Votre travail →
a - Pour chacune des affirmations suivantes, indiquez par oui ou par non si elle concorde avec l'extrait sur le Cauva, en citant mot pour mot les termes de l'extrait qui tranchent. (i) Le service fonctionne de 9 heures à 19 heures. (ii) Le service compte quatre psychologues. (iii) Lorsque les victimes sont moins gravement atteintes, l'officier de police judiciaire se déplace à l'hôpital pour enregistrer la plainte.
b - Reformulez sous forme de liste le paragraphe de l'extrait sur le Cauva qui commence par « Lorsque les personnes doivent rester longtemps hospitalisées », en conservant ses informations principales.
c - Restituez mot pour mot le passage de l'extrait sur le Cauva compris entre « Dans les cas » et « Faciliter les démarches. », ces deux bornes incluses.

Extrait →
<<<<
Le service est notamment composé de trois psychologues, deux assistantes sociales, huit médecins légistes et un cadre infirmier. Il fonctionne de 9 heures à 19 heures, avec la possibilité de pouvoir constamment joindre un psychologue en cas d'urgence.

Une prise en charge pluridisciplinaire.

Comment le Cauva fonctionne-t-il quotidiennement ? « Les victimes arrivent généralement directement aux urgences, où elles sont prises en charge par le personnel soignant, qui nous informe rapidement de leur arrivée, explique Françoise Bénani. Notre équipe pluridisciplinaire se rend alors au chevet de la personne, afin que la victime n'ait pas à répéter plusieurs fois son histoire à des spécialistes différents. »

Dans quelle atmosphère se déroulent ces entretiens ? « Certaines victimes, qui ont subi un choc traumatique, sont réticentes à évoquer ce qu'elles ont vécu. On est donc là pour leur faciliter cette prise de parole, pour les informer de leurs droits et les aider à retrouver des repères. Mais, bien sûr, si certaines personnes refusent de communiquer, on respecte leur volonté. »

Un service d'urgence.

Dans les faits, les victimes ont tendance à culpabiliser énormément. Conséquence : si elles n'entreprennent pas des démarches immédiatement, elles abandonneront très vite toute procédure.

Dans les cas jugés les plus graves, le Cauva évite aux personnes agressées d'avoir à entreprendre le douloureux parcours du combattant qui les entraîne classiquement des urgences jusqu'au commissariat (afin d'y déposer plainte), assorti d'un retour à l'hôpital pour des examens complémentaires.

Faciliter les démarches.

« Lorsque les personnes doivent rester longtemps hospitalisées, explique Françoise Bénani, le médecin légiste contacte l'officier de police judiciaire. C'est ce dernier qui se déplace à l'hôpital, afin d'y enregistrer le dépôt de plainte. En revanche, lorsque les victimes sont moins gravement atteintes, on leur facilite simplement la démarche, en téléphonant à leur place pour fixer une date de rendez-vous au commissariat. Le but est que la victime ne se sente pas écartelée entre la police, la justice et le monde médical. C'est une nouvelle façon de respecter la mission de chacun tout en collaborant. » Le Cauva a d'ailleurs signé une convention avec plusieurs ministères (la Justice, l'Intérieur, la Défense et la Santé).
>>>>
Données sources
<<<<
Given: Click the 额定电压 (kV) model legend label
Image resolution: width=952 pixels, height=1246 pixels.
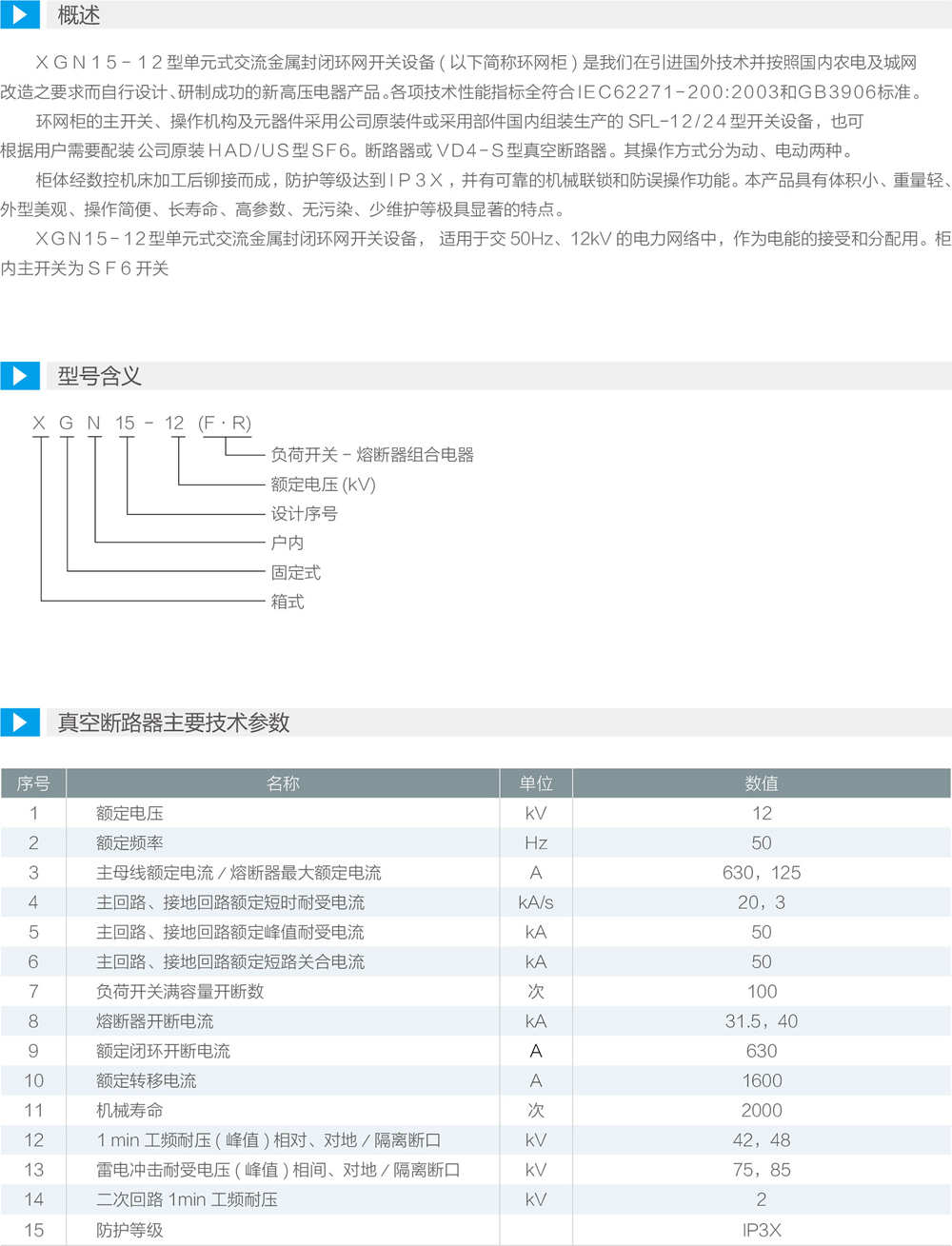Looking at the screenshot, I should [x=323, y=485].
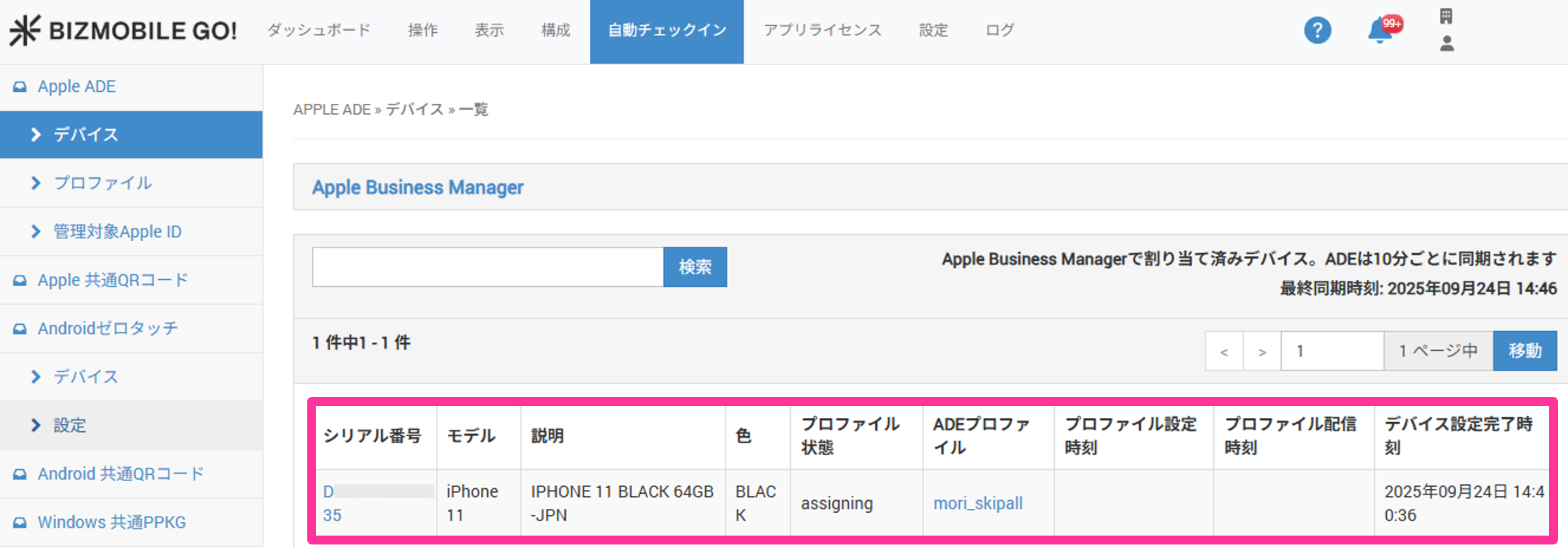The height and width of the screenshot is (547, 1568).
Task: Open the notifications bell icon
Action: 1380,31
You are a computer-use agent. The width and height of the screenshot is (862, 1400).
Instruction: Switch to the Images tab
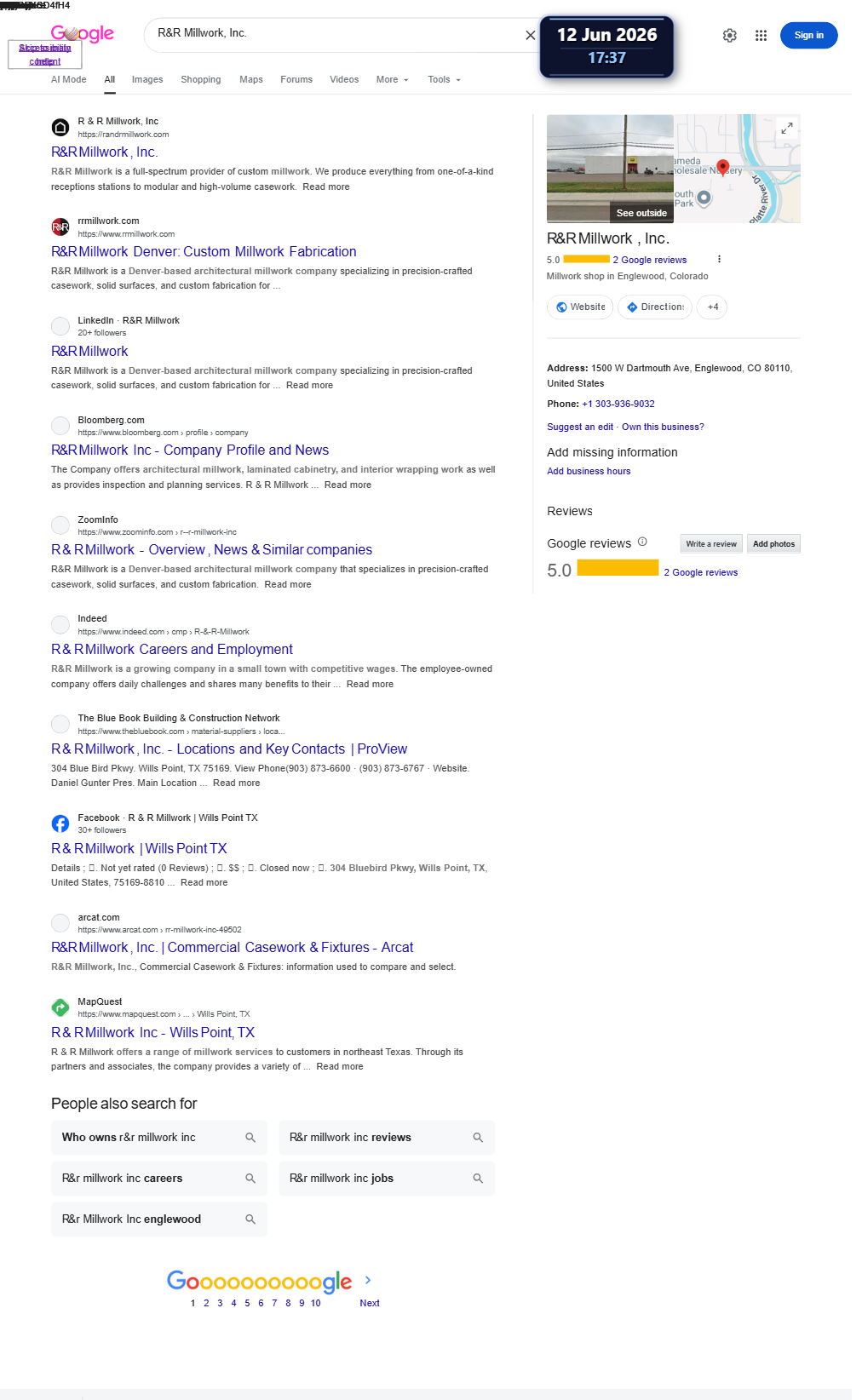[x=147, y=79]
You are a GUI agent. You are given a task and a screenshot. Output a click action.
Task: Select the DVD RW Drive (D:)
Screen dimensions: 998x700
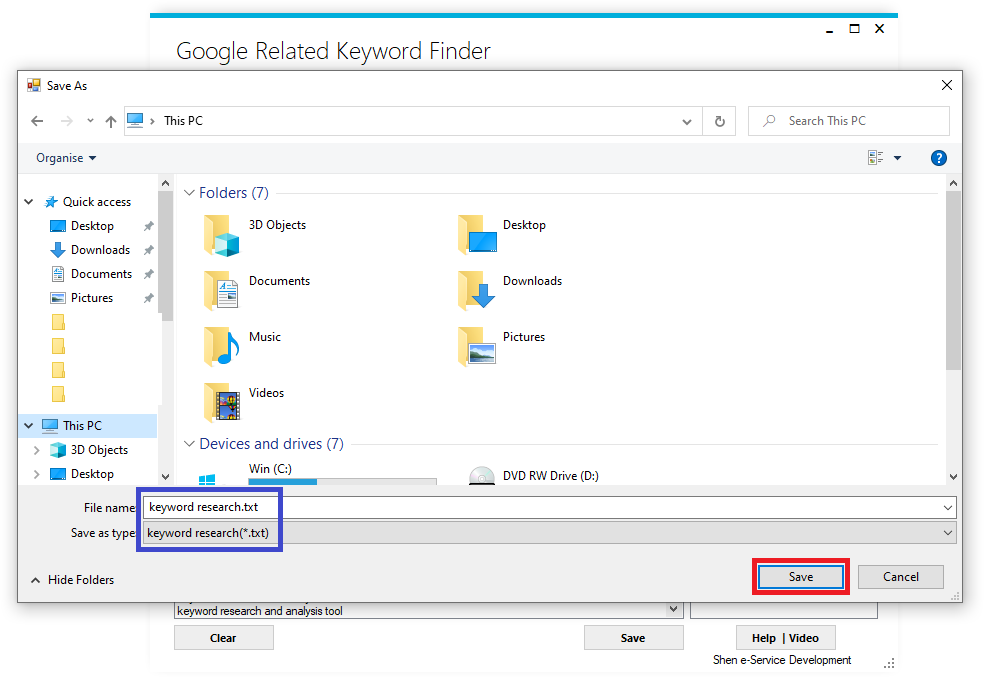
>>>>
Solutions dans l'ordre →
a -
(i) Oui : « Il fonctionne de 9 heures à 19 heures ».
(ii) Non : « trois psychologues ».
(iii) Non : « lorsque les victimes sont moins gravement atteintes, on leur facilite simplement la démarche, en téléphonant à leur place pour fixer une date de rendez-vous au commissariat ».

b -
- Victime hospitalisée longtemps : le médecin légiste contacte l'officier de police judiciaire, qui vient à l'hôpital enregistrer la plainte.
- Victime moins gravement atteinte : le service téléphone à sa place pour fixer un rendez-vous au commissariat.
- Objectif selon Françoise Bénani : que la victime ne se sente pas écartelée entre la police, la justice et le monde médical, chacun respectant sa mission tout en collaborant.
- Le Cauva a signé une convention avec plusieurs ministères : la Justice, l'Intérieur, la Défense et la Santé.

c -
Dans les cas jugés les plus graves, le Cauva évite aux personnes agressées d'avoir à entreprendre le douloureux parcours du combattant qui les entraîne classiquement des urgences jusqu'au commissariat (afin d'y déposer plainte), assorti d'un retour à l'hôpital pour des examens complémentaires.

Faciliter les démarches.